WFH I currently use two external monitors attached to the laptop. I planned to add a new one using a Display Port connected to the Dell USB-C dongle that provides me Ethernet and one additional HDMI as well. I got the cable from Amazon but unfortunately something is not working. In order to make myself comfortable and see some the graphs of the systems worldwide as I have on the office’s displays, I created a small HTML page, that joins several monitor pages in one single web page using frames. This way I only have one page loaded on the browser, maximized, and this monitor is dedicated to those graphs of the stats of the Systems. Something very simple, but very useful. You can extend the number of columns and rows it to have more graphics in the same screen.

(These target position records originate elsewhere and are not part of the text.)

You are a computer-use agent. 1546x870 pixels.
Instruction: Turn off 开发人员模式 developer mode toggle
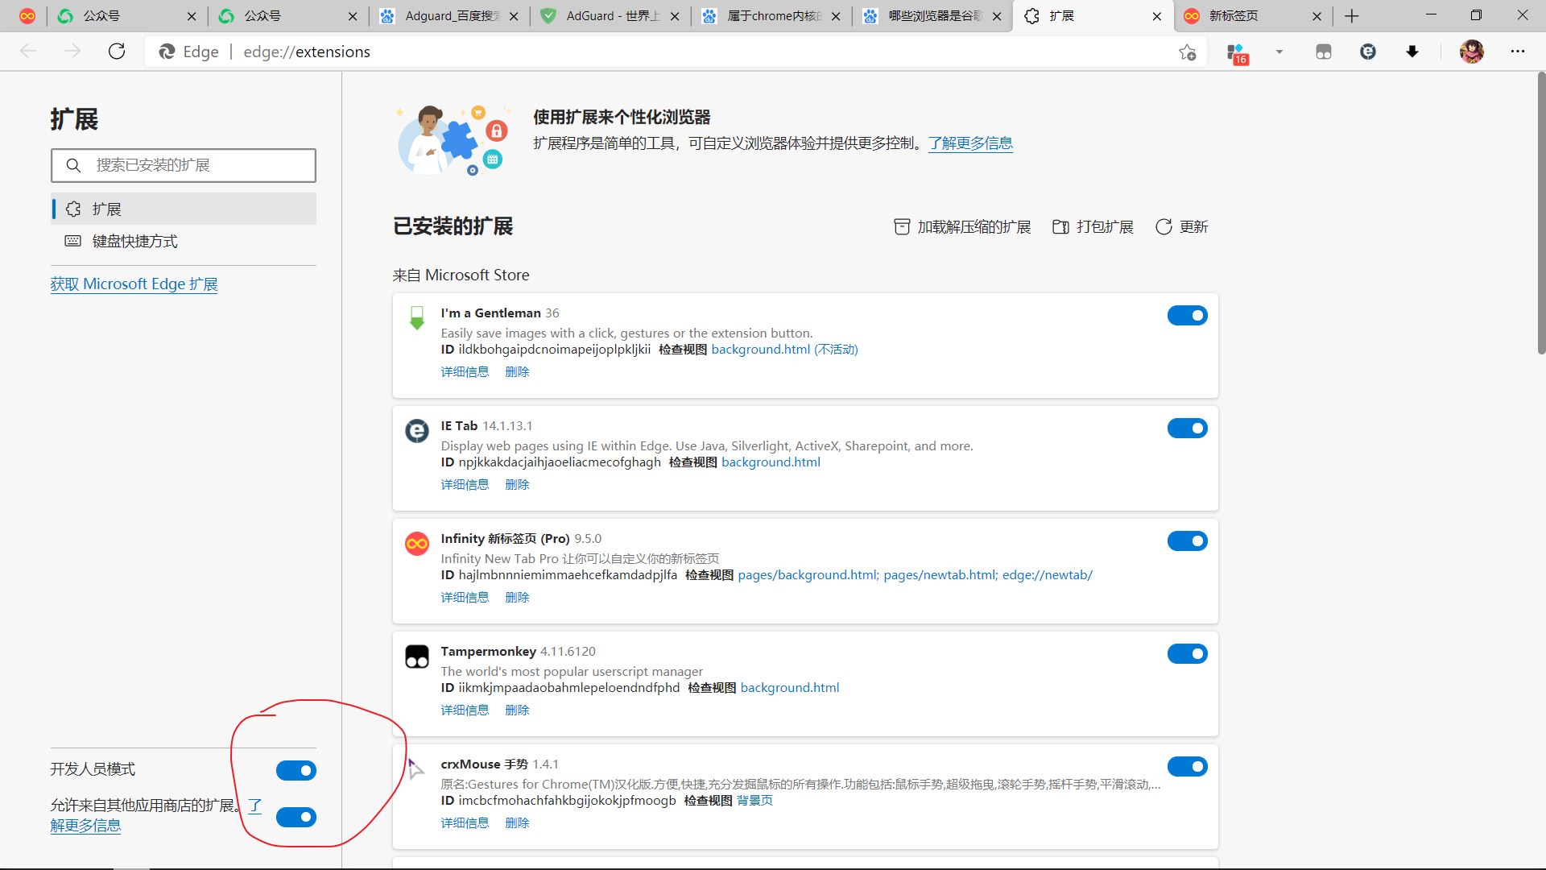coord(296,769)
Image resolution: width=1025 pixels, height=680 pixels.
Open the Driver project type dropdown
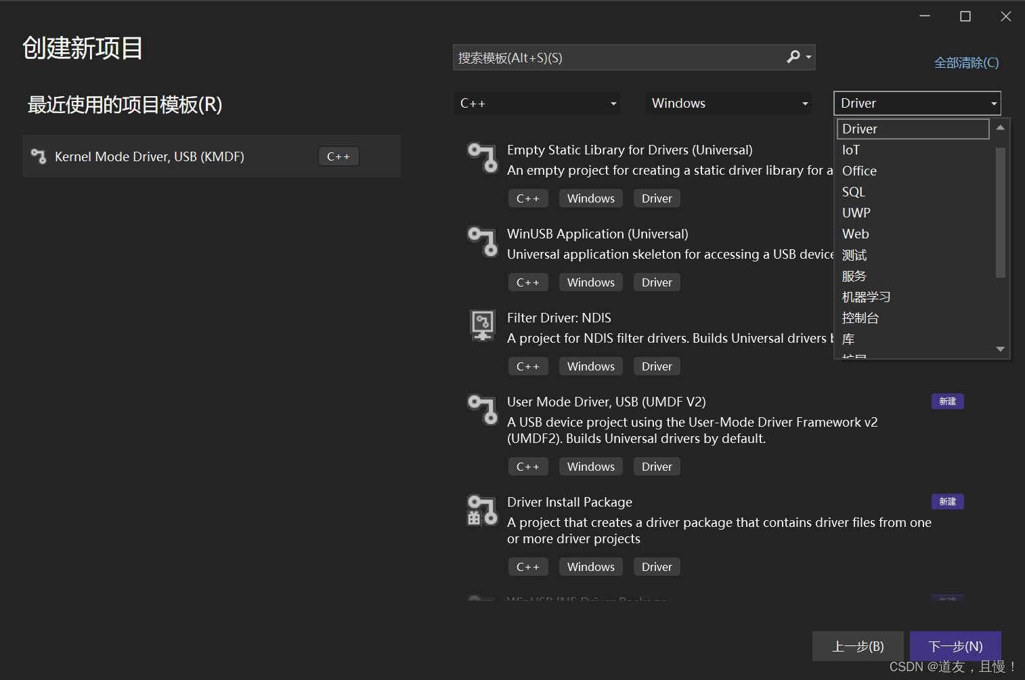coord(916,103)
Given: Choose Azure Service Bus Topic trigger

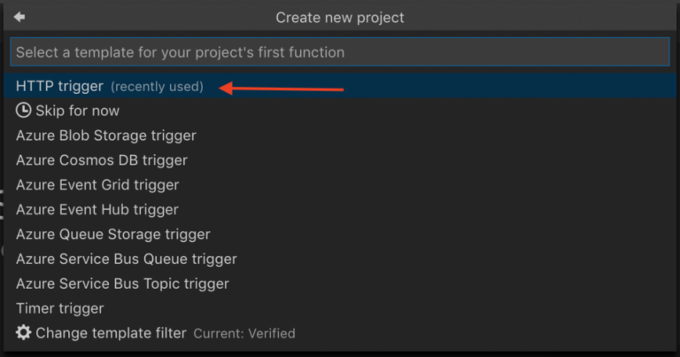Looking at the screenshot, I should coord(122,284).
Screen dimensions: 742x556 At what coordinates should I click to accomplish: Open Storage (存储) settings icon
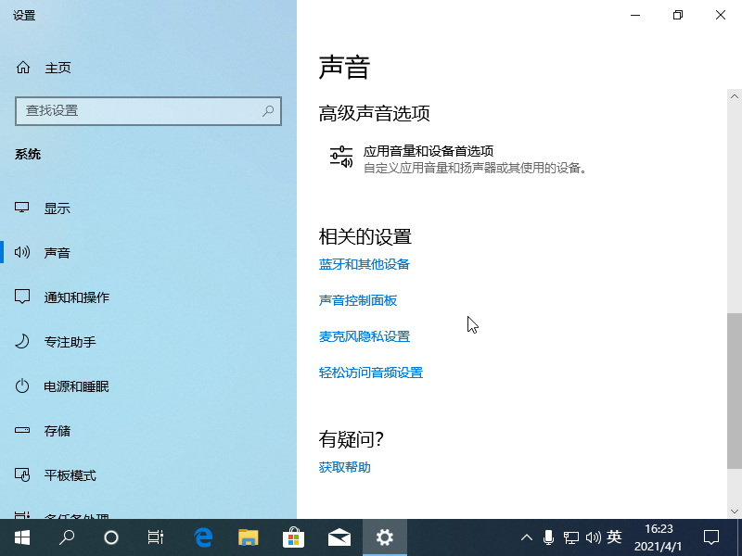(23, 431)
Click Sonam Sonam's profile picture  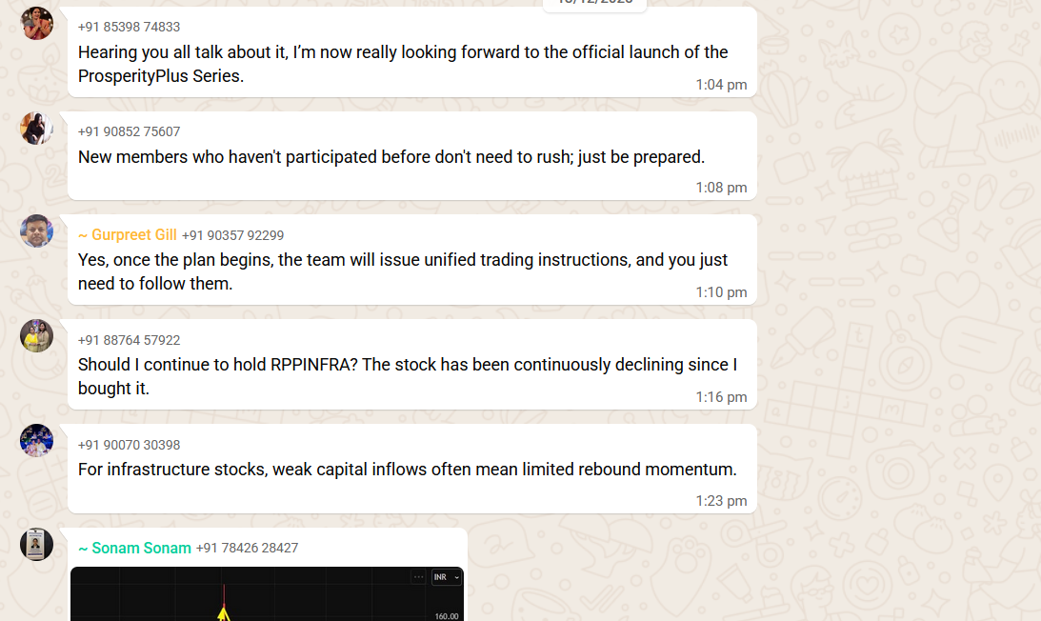point(37,545)
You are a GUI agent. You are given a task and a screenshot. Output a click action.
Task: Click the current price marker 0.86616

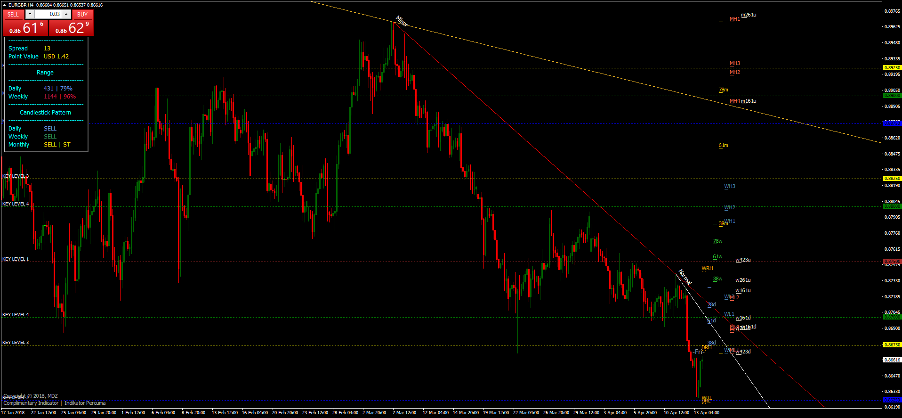click(x=892, y=360)
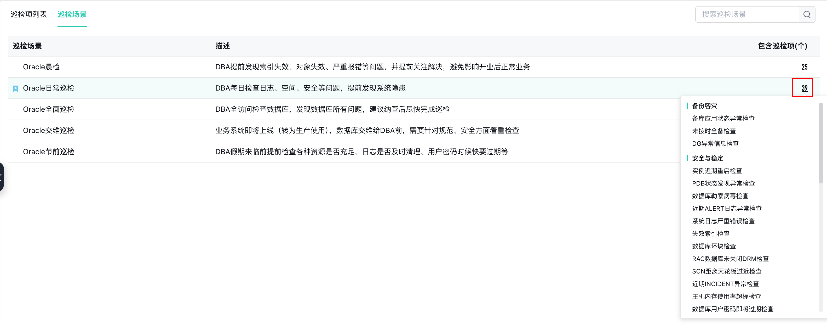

If you don’t have the space or the resources for more monitors you can use the ingenious.
I have a cheap HDMI switch that allows me to do PinP (Picture in Picture) with one main source on the monitor, and two using a fraction of their original space. It may allow you to see variants in graphics.
And in you have only a single monitor, you can use a chrome extension that rotates tabs, which is also very useful.
Be careful if you use the reload features with software like Jira or Confluence. If they are slow normally, imagine if you mess it by reloading every 30 seconds… I discourage you to use auto refresh on these kind of Softwares.
This past week I have connected the XBOX One X Controller to the Windows laptop for the first time. Normally I use the Pc only for strategy games, but I wanted to play other games like Lost Planet 3, or Fall Guys in a console mode way. I figured that would be very easy and it was. You turn on the controller, press the connect button like you did to pair with the console, and in Windows indicate pair to a Xbox One controller. That’s it.
I’ve also updated my Python 3 Combat Guide, to add the explanation, step by step, about how to refactor and make resilient, and add Unit Testing to a spaghetti code, and turn it into a modern OOP. Is currently 255 DIN-A4 pages.
This is something I wanted to share with you for a while. One of the most funny things in my career is what I call: Squirrel Strikes Back
I named this as the first incident where a provider told that the reason of a fiber failure was a squirrel chewing the cable.
I popularized this with my friends in Systems Administration and SRE and when they suffer a Squirrel Attack incident, they forward it to me, for great joy.
I’m used to construction or gas, water, electricity, highways repair operations on the cities accidentally cutting fiber cables, thunders or truck accidents on the highway breaking the floor and cutting tubes and issues like that. I’ve been seeing that for around 25 years.
So the first time I saw a provider referring to a squirrel cutting the cables it was pretty hilarious. :)
In my funny mental picture: I could visually imagine a cable thrown in the middle of the forest, over trees, and a squirrel chewing it as it tastes like peanuts. :) or a shark cutting a Google’s or Facebook’s intercontinental cable thrown without any protection. ;)
The sense of humor and the good vibes, are two of the most important things in life.